> WRITTEN TASK
Set out every line of the records as a Markdown table with two columns, Row and Line. Number the rows in order and skip any blank lines.

begin RECORD EXCERPTS

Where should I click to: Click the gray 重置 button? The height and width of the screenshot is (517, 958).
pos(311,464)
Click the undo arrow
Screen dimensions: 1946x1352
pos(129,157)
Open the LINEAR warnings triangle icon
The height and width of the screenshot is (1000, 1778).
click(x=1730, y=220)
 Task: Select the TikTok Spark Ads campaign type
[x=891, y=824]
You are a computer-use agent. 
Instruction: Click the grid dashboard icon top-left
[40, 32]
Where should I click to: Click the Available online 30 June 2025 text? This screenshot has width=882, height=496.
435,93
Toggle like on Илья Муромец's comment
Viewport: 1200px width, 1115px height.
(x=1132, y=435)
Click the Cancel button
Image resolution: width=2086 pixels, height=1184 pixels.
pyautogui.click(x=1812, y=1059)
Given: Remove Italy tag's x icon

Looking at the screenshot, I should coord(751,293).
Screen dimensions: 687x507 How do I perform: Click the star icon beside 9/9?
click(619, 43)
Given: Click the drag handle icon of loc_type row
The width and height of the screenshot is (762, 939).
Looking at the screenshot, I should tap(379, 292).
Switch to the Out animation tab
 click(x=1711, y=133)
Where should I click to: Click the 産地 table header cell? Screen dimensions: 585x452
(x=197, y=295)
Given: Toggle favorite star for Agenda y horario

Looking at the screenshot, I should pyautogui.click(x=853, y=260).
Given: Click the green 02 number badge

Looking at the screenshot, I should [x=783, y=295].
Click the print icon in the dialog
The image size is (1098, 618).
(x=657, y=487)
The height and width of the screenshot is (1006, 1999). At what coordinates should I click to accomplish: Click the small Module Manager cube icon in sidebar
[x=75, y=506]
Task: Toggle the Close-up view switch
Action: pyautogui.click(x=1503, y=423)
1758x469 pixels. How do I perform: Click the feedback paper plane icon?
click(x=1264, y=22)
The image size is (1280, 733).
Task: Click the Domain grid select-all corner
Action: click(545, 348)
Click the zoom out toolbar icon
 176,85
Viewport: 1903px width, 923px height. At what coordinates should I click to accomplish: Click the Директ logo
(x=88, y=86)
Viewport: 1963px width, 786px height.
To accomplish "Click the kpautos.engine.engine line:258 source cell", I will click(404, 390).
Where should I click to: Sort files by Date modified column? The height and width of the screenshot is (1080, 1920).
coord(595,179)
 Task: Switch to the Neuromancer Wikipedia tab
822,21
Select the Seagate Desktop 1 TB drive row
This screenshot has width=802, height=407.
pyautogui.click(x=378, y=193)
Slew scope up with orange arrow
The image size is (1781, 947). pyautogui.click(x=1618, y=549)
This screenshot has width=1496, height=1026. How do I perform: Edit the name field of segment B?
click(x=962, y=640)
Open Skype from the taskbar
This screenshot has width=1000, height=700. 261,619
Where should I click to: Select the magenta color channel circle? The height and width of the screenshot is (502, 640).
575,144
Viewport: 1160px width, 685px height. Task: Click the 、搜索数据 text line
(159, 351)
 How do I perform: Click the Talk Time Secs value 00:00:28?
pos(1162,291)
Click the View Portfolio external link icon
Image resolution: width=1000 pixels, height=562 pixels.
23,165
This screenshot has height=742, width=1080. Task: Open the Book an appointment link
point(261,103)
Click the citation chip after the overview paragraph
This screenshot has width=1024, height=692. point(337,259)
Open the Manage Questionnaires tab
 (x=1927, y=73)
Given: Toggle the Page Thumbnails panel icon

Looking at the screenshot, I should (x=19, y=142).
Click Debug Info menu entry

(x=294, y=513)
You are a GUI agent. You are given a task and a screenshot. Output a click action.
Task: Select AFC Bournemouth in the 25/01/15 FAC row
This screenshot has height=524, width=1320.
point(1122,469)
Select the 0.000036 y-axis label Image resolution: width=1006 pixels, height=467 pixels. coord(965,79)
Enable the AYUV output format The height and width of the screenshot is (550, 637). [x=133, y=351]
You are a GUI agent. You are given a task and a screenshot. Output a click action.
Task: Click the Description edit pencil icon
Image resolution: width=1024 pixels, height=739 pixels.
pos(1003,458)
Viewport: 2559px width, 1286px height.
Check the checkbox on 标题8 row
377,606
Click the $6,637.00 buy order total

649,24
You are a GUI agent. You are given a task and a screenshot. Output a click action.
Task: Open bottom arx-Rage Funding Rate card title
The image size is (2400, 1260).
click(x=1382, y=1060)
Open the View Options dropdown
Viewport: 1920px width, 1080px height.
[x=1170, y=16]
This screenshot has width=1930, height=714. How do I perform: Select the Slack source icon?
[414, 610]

end RECORD EXCERPTS

> SOLUTION TO THIS EXERCISE
| Row | Line |
|---|---|
| 1 | Where should I click to: Click the gray 重置 button? The height and width of the screenshot is (517, 958). |
| 2 | pos(311,464) |
| 3 | Click the undo arrow |
| 4 | Screen dimensions: 1946x1352 |
| 5 | pos(129,157) |
| 6 | Open the LINEAR warnings triangle icon |
| 7 | The height and width of the screenshot is (1000, 1778). |
| 8 | click(x=1730, y=220) |
| 9 |  Task: Select the TikTok Spark Ads campaign type |
| 10 | [x=891, y=824] |
| 11 | You are a computer-use agent.  |
| 12 | Instruction: Click the grid dashboard icon top-left |
| 13 | [40, 32] |
| 14 | Where should I click to: Click the Available online 30 June 2025 text? This screenshot has width=882, height=496. |
| 15 | 435,93 |
| 16 | Toggle like on Илья Муромец's comment |
| 17 | Viewport: 1200px width, 1115px height. |
| 18 | (x=1132, y=435) |
| 19 | Click the Cancel button |
| 20 | Image resolution: width=2086 pixels, height=1184 pixels. |
| 21 | pyautogui.click(x=1812, y=1059) |
| 22 | Given: Remove Italy tag's x icon |
| 23 | Looking at the screenshot, I should coord(751,293). |
| 24 | Screen dimensions: 687x507 How do I perform: Click the star icon beside 9/9? |
| 25 | click(619, 43) |
| 26 | Given: Click the drag handle icon of loc_type row |
| 27 | The width and height of the screenshot is (762, 939). |
| 28 | Looking at the screenshot, I should tap(379, 292). |
| 29 | Switch to the Out animation tab |
| 30 |  click(x=1711, y=133) |
| 31 | Where should I click to: Click the 産地 table header cell? Screen dimensions: 585x452 |
| 32 | (x=197, y=295) |
| 33 | Given: Toggle favorite star for Agenda y horario |
| 34 | Looking at the screenshot, I should pyautogui.click(x=853, y=260). |
| 35 | Given: Click the green 02 number badge |
| 36 | Looking at the screenshot, I should [x=783, y=295]. |
| 37 | Click the print icon in the dialog |
| 38 | The image size is (1098, 618). |
| 39 | (x=657, y=487) |
| 40 | The height and width of the screenshot is (1006, 1999). At what coordinates should I click to accomplish: Click the small Module Manager cube icon in sidebar |
| 41 | [x=75, y=506] |
| 42 | Task: Toggle the Close-up view switch |
| 43 | Action: pyautogui.click(x=1503, y=423) |
| 44 | 1758x469 pixels. How do I perform: Click the feedback paper plane icon? |
| 45 | click(x=1264, y=22) |
| 46 | The image size is (1280, 733). |
| 47 | Task: Click the Domain grid select-all corner |
| 48 | Action: click(545, 348) |
| 49 | Click the zoom out toolbar icon |
| 50 |  176,85 |
| 51 | Viewport: 1903px width, 923px height. At what coordinates should I click to accomplish: Click the Директ logo |
| 52 | (x=88, y=86) |
| 53 | Viewport: 1963px width, 786px height. |
| 54 | To accomplish "Click the kpautos.engine.engine line:258 source cell", I will click(404, 390). |
| 55 | Where should I click to: Sort files by Date modified column? The height and width of the screenshot is (1080, 1920). |
| 56 | coord(595,179) |
| 57 |  Task: Switch to the Neuromancer Wikipedia tab |
| 58 | 822,21 |
| 59 | Select the Seagate Desktop 1 TB drive row |
| 60 | This screenshot has width=802, height=407. |
| 61 | pyautogui.click(x=378, y=193) |
| 62 | Slew scope up with orange arrow |
| 63 | The image size is (1781, 947). pyautogui.click(x=1618, y=549) |
| 64 | This screenshot has width=1496, height=1026. How do I perform: Edit the name field of segment B? |
| 65 | click(x=962, y=640) |
| 66 | Open Skype from the taskbar |
| 67 | This screenshot has width=1000, height=700. 261,619 |
| 68 | Where should I click to: Select the magenta color channel circle? The height and width of the screenshot is (502, 640). |
| 69 | 575,144 |
| 70 | Viewport: 1160px width, 685px height. Task: Click the 、搜索数据 text line |
| 71 | (159, 351) |
| 72 |  How do I perform: Click the Talk Time Secs value 00:00:28? |
| 73 | pos(1162,291) |
| 74 | Click the View Portfolio external link icon |
| 75 | Image resolution: width=1000 pixels, height=562 pixels. |
| 76 | 23,165 |
| 77 | This screenshot has height=742, width=1080. Task: Open the Book an appointment link |
| 78 | point(261,103) |
| 79 | Click the citation chip after the overview paragraph |
| 80 | This screenshot has width=1024, height=692. point(337,259) |
| 81 | Open the Manage Questionnaires tab |
| 82 |  (x=1927, y=73) |
| 83 | Given: Toggle the Page Thumbnails panel icon |
| 84 | Looking at the screenshot, I should (x=19, y=142). |
| 85 | Click Debug Info menu entry |
| 86 | (x=294, y=513) |
| 87 | You are a GUI agent. You are given a task and a screenshot. Output a click action. |
| 88 | Task: Select AFC Bournemouth in the 25/01/15 FAC row |
| 89 | This screenshot has height=524, width=1320. |
| 90 | point(1122,469) |
| 91 | Select the 0.000036 y-axis label Image resolution: width=1006 pixels, height=467 pixels. coord(965,79) |
| 92 | Enable the AYUV output format The height and width of the screenshot is (550, 637). [x=133, y=351] |
| 93 | You are a GUI agent. You are given a task and a screenshot. Output a click action. |
| 94 | Task: Click the Description edit pencil icon |
| 95 | Image resolution: width=1024 pixels, height=739 pixels. |
| 96 | pos(1003,458) |
| 97 | Viewport: 2559px width, 1286px height. |
| 98 | Check the checkbox on 标题8 row |
| 99 | 377,606 |
| 100 | Click the $6,637.00 buy order total |
| 101 | 649,24 |
| 102 | You are a GUI agent. You are given a task and a screenshot. Output a click action. |
| 103 | Task: Open bottom arx-Rage Funding Rate card title |
| 104 | The image size is (2400, 1260). |
| 105 | click(x=1382, y=1060) |
| 106 | Open the View Options dropdown |
| 107 | Viewport: 1920px width, 1080px height. |
| 108 | [x=1170, y=16] |
| 109 | This screenshot has width=1930, height=714. How do I perform: Select the Slack source icon? |
| 110 | [414, 610] |